RandLarge:  Done 1000 iter in 8586 milliseconds.
		Total GC prep time:  156 milliseconds
		Total mark time:  1337 milliseconds
		Total sweep time:  484 milliseconds
		Total page recovery time:  16 milliseconds
		Grand total GC time:  1993 milliseconds
RandSmall:  Done 1000 iter in 2008 milliseconds.
		Total GC prep time:  205 milliseconds
		Total mark time:  581 milliseconds
		Total sweep time:  171 milliseconds
		Total page recovery time:  217 milliseconds
		Grand total GC time:  1174 milliseconds
Tree1:  43 seconds
		Total GC prep time:  78 milliseconds
		Total mark time:  5954 milliseconds
		Total sweep time:  16309 milliseconds
		Total page recovery time:  794 milliseconds
		Grand total GC time:  23135 milliseconds

First optimization: Get rid of the multiple traversals of the scan bit data structure in most cases. This design avoids excessive recursion and stack usage with very deep heap graphs. However, it does so by trading off speed for space. In the new version, limited amounts of recursion are allowed before transitioning to the old algorithm.

RandLarge:  Done 1000 iter in 7940 milliseconds.
		Total GC prep time:  110 milliseconds
		Total mark time:  907 milliseconds
		Total sweep time:  264 milliseconds
		Total page recovery time:  0 milliseconds
		Grand total GC time:  1281 milliseconds
RandSmall:  Done 1000 iter in 2169 milliseconds.
		Total GC prep time:  93 milliseconds
		Total mark time:  466 milliseconds
		Total sweep time:  201 milliseconds
		Total page recovery time:  317 milliseconds
		Grand total GC time:  1077 milliseconds
Tree1:  42 seconds
		Total GC prep time:  63 milliseconds
		Total mark time:  3827 milliseconds
		Total sweep time:  17080 milliseconds
		Total page recovery time:  629 milliseconds
		Grand total GC time:  21599 milliseconds

The improvements in overall performance are small and mostly buried in noise, but the improvements in mark performance (the stage where the world has to be stopped and therefore the most critical stage in terms of real-world GC-bound application performace) are significant.


Next, we rewrite rt_finalize, which lives in lifetime.d and takes care of object finalization, to cut out some work that's useless when it's called from the GC. Since the RandLarge and RandSmall benchmarks don't have finalizers, any changes in these are just measurement noise. However, we get about a 10% total benchmark improvement and a 20% GC time improvement in the Tree1 benchmark, which does use finalization heavily.
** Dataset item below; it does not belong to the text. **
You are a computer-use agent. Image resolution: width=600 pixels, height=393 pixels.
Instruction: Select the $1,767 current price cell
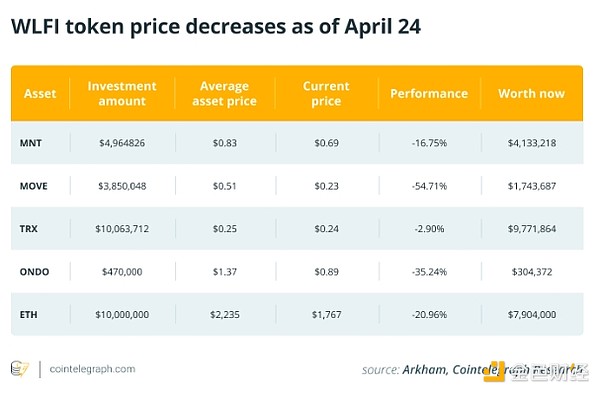[326, 315]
RandLarge:  Done 1000 iter in 9071 milliseconds.
		Total GC prep time:  205 milliseconds
		Total mark time:  2031 milliseconds
		Total sweep time:  340 milliseconds
		Total page recovery time:  32 milliseconds
		Grand total GC time:  2608 milliseconds
RandSmall:  Done 1000 iter in 1984 milliseconds.
		Total GC prep time:  155 milliseconds
		Total mark time:  441 milliseconds
		Total sweep time:  143 milliseconds
		Total page recovery time:  200 milliseconds
		Grand total GC time:  939 milliseconds
Tree1:  38 seconds
		Total GC prep time:  142 milliseconds
		Total mark time:  4483 milliseconds
		Total sweep time:  10234 milliseconds
		Total page recovery time:  658 milliseconds
		Grand total GC time:  15517 milliseconds

This one won't matter much but it was too low-hanging to pass up: We don't need to clear the finalize bit in the sweeping code because we already called testClear() on it a few lines above in all of these cases.

RandLarge:  Done 1000 iter in 8486 milliseconds.
		Total GC prep time:  126 milliseconds
		Total mark time:  1330 milliseconds
		Total sweep time:  404 milliseconds
		Total page recovery time:  30 milliseconds
		Grand total GC time:  1890 milliseconds
RandSmall:  Done 1000 iter in 1944 milliseconds.
		Total GC prep time:  143 milliseconds
		Total mark time:  295 milliseconds
		Total sweep time:  246 milliseconds
		Total page recovery time:  251 millisecond
		Grand total GC time:  935 milliseconds
Tree1:  36 seconds
		Total GC prep time:  94 milliseconds
		Total mark time:  4004 milliseconds
		Total sweep time:  9640 milliseconds
		Total page recovery time:  830 millisecond
		Grand total GC time:  14568 milliseconds

In Gcx.setBits() a bunch of bit twiddling is done multiple times. Getting rid of this should have no effect on deallocation speed but might affect allocation speed a little.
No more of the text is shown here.